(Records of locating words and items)
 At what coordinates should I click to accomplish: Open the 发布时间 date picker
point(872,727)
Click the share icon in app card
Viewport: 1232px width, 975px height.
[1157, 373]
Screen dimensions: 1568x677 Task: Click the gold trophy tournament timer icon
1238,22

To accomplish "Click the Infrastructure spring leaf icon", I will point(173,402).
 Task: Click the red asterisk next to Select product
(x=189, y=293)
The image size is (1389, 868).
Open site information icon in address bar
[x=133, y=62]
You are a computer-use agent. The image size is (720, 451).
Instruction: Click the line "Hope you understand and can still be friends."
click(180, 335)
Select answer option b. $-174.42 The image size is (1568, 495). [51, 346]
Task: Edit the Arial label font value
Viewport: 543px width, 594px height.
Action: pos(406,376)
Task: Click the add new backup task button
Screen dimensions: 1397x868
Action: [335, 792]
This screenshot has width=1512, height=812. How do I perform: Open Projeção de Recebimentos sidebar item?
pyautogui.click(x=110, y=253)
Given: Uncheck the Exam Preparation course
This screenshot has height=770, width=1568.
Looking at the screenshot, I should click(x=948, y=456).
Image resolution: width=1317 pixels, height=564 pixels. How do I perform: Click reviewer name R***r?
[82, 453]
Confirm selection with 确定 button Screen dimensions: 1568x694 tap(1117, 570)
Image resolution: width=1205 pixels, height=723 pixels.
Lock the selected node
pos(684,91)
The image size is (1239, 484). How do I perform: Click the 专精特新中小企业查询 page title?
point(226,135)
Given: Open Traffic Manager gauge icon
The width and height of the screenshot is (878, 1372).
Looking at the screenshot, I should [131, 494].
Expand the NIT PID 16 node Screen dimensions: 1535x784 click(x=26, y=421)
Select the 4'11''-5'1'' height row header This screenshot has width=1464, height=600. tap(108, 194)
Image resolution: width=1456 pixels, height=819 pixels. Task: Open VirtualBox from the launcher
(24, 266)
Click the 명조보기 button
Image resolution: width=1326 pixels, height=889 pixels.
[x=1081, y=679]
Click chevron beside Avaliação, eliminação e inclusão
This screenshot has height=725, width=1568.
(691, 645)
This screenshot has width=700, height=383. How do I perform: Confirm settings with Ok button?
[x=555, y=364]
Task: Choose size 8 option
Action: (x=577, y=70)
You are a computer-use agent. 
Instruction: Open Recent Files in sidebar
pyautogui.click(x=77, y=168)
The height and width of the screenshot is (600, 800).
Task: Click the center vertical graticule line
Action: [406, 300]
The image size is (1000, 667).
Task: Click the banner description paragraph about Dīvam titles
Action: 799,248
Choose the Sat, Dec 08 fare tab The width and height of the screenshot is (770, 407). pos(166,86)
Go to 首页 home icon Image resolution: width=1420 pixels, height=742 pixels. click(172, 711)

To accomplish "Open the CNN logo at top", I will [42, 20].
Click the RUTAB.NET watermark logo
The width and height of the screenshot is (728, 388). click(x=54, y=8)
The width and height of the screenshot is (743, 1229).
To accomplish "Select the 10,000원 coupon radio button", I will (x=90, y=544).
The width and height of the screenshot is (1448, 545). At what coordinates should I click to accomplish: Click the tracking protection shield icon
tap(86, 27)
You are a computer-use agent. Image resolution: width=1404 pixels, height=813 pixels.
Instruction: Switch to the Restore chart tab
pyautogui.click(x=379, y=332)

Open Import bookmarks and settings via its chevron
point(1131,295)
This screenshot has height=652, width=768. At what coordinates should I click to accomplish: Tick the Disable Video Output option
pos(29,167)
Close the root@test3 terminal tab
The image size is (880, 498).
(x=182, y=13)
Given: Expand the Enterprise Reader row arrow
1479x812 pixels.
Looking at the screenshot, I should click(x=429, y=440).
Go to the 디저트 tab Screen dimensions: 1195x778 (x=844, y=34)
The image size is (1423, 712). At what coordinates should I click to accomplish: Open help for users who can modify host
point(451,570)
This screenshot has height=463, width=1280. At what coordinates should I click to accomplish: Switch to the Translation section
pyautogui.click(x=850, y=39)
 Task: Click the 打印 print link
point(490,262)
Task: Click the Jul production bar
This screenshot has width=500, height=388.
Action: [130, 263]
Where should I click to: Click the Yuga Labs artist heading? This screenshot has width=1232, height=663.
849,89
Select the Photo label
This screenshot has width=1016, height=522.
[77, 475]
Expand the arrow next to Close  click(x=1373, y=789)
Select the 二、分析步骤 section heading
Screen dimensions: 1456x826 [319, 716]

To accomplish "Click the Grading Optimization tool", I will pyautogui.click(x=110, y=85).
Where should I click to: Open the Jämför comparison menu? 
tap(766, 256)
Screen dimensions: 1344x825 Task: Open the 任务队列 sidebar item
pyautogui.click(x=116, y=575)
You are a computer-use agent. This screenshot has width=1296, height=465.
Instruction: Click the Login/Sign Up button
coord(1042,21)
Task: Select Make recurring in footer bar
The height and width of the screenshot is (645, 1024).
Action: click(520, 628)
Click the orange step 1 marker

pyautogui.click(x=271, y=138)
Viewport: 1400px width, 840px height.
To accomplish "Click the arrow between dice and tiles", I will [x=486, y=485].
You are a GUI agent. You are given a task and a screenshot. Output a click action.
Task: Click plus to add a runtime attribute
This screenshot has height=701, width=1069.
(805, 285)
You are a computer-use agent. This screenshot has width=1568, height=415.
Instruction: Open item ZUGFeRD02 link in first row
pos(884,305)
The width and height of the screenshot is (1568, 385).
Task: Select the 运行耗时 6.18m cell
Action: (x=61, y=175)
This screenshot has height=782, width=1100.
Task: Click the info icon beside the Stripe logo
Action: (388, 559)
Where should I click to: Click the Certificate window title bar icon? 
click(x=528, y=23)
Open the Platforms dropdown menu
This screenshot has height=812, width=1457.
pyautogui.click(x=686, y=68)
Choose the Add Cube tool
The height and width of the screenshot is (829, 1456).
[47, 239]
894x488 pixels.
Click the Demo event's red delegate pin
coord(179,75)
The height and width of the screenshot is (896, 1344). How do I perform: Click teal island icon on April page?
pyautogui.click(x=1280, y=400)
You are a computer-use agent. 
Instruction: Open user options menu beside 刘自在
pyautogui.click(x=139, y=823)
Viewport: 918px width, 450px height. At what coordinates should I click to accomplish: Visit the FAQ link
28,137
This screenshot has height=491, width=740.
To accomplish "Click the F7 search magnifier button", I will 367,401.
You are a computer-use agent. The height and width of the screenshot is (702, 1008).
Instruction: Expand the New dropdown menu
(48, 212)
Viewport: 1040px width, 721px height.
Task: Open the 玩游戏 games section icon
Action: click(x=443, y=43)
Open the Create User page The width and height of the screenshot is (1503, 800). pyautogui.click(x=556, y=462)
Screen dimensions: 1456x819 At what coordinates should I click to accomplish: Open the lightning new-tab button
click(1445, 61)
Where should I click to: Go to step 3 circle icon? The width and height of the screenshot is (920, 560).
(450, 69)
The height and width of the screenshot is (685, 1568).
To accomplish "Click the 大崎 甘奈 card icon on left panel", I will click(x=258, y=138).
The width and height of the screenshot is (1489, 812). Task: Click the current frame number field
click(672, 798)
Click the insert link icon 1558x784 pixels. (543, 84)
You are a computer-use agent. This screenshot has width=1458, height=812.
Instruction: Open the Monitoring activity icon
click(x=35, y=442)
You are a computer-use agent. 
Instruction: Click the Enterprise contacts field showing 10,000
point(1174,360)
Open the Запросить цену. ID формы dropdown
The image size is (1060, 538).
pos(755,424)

◆ Problem to solve: Please quote all of the items above verbatim, line for line.

◆ The solution:
 At what coordinates should I click to accomplish: Open the 发布时间 date picker
point(872,727)
Click the share icon in app card
Viewport: 1232px width, 975px height.
[1157, 373]
Screen dimensions: 1568x677 Task: Click the gold trophy tournament timer icon
1238,22

To accomplish "Click the Infrastructure spring leaf icon", I will point(173,402).
 Task: Click the red asterisk next to Select product
(x=189, y=293)
The image size is (1389, 868).
Open site information icon in address bar
[x=133, y=62]
You are a computer-use agent. The image size is (720, 451).
Instruction: Click the line "Hope you understand and can still be friends."
click(180, 335)
Select answer option b. $-174.42 The image size is (1568, 495). [51, 346]
Task: Edit the Arial label font value
Viewport: 543px width, 594px height.
Action: pos(406,376)
Task: Click the add new backup task button
Screen dimensions: 1397x868
Action: [335, 792]
This screenshot has width=1512, height=812. How do I perform: Open Projeção de Recebimentos sidebar item?
pyautogui.click(x=110, y=253)
Given: Uncheck the Exam Preparation course
This screenshot has height=770, width=1568.
Looking at the screenshot, I should click(x=948, y=456).
Image resolution: width=1317 pixels, height=564 pixels. How do I perform: Click reviewer name R***r?
[82, 453]
Confirm selection with 确定 button Screen dimensions: 1568x694 tap(1117, 570)
Image resolution: width=1205 pixels, height=723 pixels.
Lock the selected node
pos(684,91)
The image size is (1239, 484). How do I perform: Click the 专精特新中小企业查询 page title?
point(226,135)
Given: Open Traffic Manager gauge icon
The width and height of the screenshot is (878, 1372).
Looking at the screenshot, I should [131, 494].
Expand the NIT PID 16 node Screen dimensions: 1535x784 click(x=26, y=421)
Select the 4'11''-5'1'' height row header This screenshot has width=1464, height=600. tap(108, 194)
Image resolution: width=1456 pixels, height=819 pixels. Task: Open VirtualBox from the launcher
(24, 266)
Click the 명조보기 button
Image resolution: width=1326 pixels, height=889 pixels.
[x=1081, y=679]
Click chevron beside Avaliação, eliminação e inclusão
This screenshot has height=725, width=1568.
(691, 645)
This screenshot has width=700, height=383. How do I perform: Confirm settings with Ok button?
[x=555, y=364]
Task: Choose size 8 option
Action: (x=577, y=70)
You are a computer-use agent. 
Instruction: Open Recent Files in sidebar
pyautogui.click(x=77, y=168)
The height and width of the screenshot is (600, 800).
Task: Click the center vertical graticule line
Action: [406, 300]
The image size is (1000, 667).
Task: Click the banner description paragraph about Dīvam titles
Action: 799,248
Choose the Sat, Dec 08 fare tab The width and height of the screenshot is (770, 407). pos(166,86)
Go to 首页 home icon Image resolution: width=1420 pixels, height=742 pixels. click(172, 711)

To accomplish "Open the CNN logo at top", I will [42, 20].
Click the RUTAB.NET watermark logo
The width and height of the screenshot is (728, 388). click(x=54, y=8)
The width and height of the screenshot is (743, 1229).
To accomplish "Select the 10,000원 coupon radio button", I will (x=90, y=544).
The width and height of the screenshot is (1448, 545). At what coordinates should I click to accomplish: Click the tracking protection shield icon
tap(86, 27)
You are a computer-use agent. Image resolution: width=1404 pixels, height=813 pixels.
Instruction: Switch to the Restore chart tab
pyautogui.click(x=379, y=332)

Open Import bookmarks and settings via its chevron
point(1131,295)
This screenshot has height=652, width=768. At what coordinates should I click to accomplish: Tick the Disable Video Output option
pos(29,167)
Close the root@test3 terminal tab
The image size is (880, 498).
(x=182, y=13)
Given: Expand the Enterprise Reader row arrow
1479x812 pixels.
Looking at the screenshot, I should click(x=429, y=440).
Go to the 디저트 tab Screen dimensions: 1195x778 (x=844, y=34)
The image size is (1423, 712). At what coordinates should I click to accomplish: Open help for users who can modify host
point(451,570)
This screenshot has height=463, width=1280. At what coordinates should I click to accomplish: Switch to the Translation section
pyautogui.click(x=850, y=39)
 Task: Click the 打印 print link
point(490,262)
Task: Click the Jul production bar
This screenshot has width=500, height=388.
Action: [130, 263]
Where should I click to: Click the Yuga Labs artist heading? This screenshot has width=1232, height=663.
849,89
Select the Photo label
This screenshot has width=1016, height=522.
[77, 475]
Expand the arrow next to Close  click(x=1373, y=789)
Select the 二、分析步骤 section heading
Screen dimensions: 1456x826 [319, 716]

To accomplish "Click the Grading Optimization tool", I will pyautogui.click(x=110, y=85).
Where should I click to: Open the Jämför comparison menu? 
tap(766, 256)
Screen dimensions: 1344x825 Task: Open the 任务队列 sidebar item
pyautogui.click(x=116, y=575)
You are a computer-use agent. This screenshot has width=1296, height=465.
Instruction: Click the Login/Sign Up button
coord(1042,21)
Task: Select Make recurring in footer bar
The height and width of the screenshot is (645, 1024).
Action: click(520, 628)
Click the orange step 1 marker

pyautogui.click(x=271, y=138)
Viewport: 1400px width, 840px height.
To accomplish "Click the arrow between dice and tiles", I will [x=486, y=485].
You are a GUI agent. You are given a task and a screenshot. Output a click action.
Task: Click plus to add a runtime attribute
This screenshot has height=701, width=1069.
(805, 285)
You are a computer-use agent. This screenshot has width=1568, height=415.
Instruction: Open item ZUGFeRD02 link in first row
pos(884,305)
The width and height of the screenshot is (1568, 385).
Task: Select the 运行耗时 6.18m cell
Action: (x=61, y=175)
This screenshot has height=782, width=1100.
Task: Click the info icon beside the Stripe logo
Action: (388, 559)
Where should I click to: Click the Certificate window title bar icon? 
click(x=528, y=23)
Open the Platforms dropdown menu
This screenshot has height=812, width=1457.
pyautogui.click(x=686, y=68)
Choose the Add Cube tool
The height and width of the screenshot is (829, 1456).
[47, 239]
894x488 pixels.
Click the Demo event's red delegate pin
coord(179,75)
The height and width of the screenshot is (896, 1344). How do I perform: Click teal island icon on April page?
pyautogui.click(x=1280, y=400)
You are a computer-use agent. 
Instruction: Open user options menu beside 刘自在
pyautogui.click(x=139, y=823)
Viewport: 918px width, 450px height. At what coordinates should I click to accomplish: Visit the FAQ link
28,137
This screenshot has height=491, width=740.
To accomplish "Click the F7 search magnifier button", I will 367,401.
You are a computer-use agent. The height and width of the screenshot is (702, 1008).
Instruction: Expand the New dropdown menu
(48, 212)
Viewport: 1040px width, 721px height.
Task: Open the 玩游戏 games section icon
Action: click(x=443, y=43)
Open the Create User page The width and height of the screenshot is (1503, 800). pyautogui.click(x=556, y=462)
Screen dimensions: 1456x819 At what coordinates should I click to accomplish: Open the lightning new-tab button
click(1445, 61)
Where should I click to: Go to step 3 circle icon? The width and height of the screenshot is (920, 560).
(450, 69)
The height and width of the screenshot is (685, 1568).
To accomplish "Click the 大崎 甘奈 card icon on left panel", I will click(x=258, y=138).
The width and height of the screenshot is (1489, 812). Task: Click the current frame number field
click(672, 798)
Click the insert link icon 1558x784 pixels. (543, 84)
You are a computer-use agent. This screenshot has width=1458, height=812.
Instruction: Open the Monitoring activity icon
click(x=35, y=442)
You are a computer-use agent. 
Instruction: Click the Enterprise contacts field showing 10,000
point(1174,360)
Open the Запросить цену. ID формы dropdown
The image size is (1060, 538).
pos(755,424)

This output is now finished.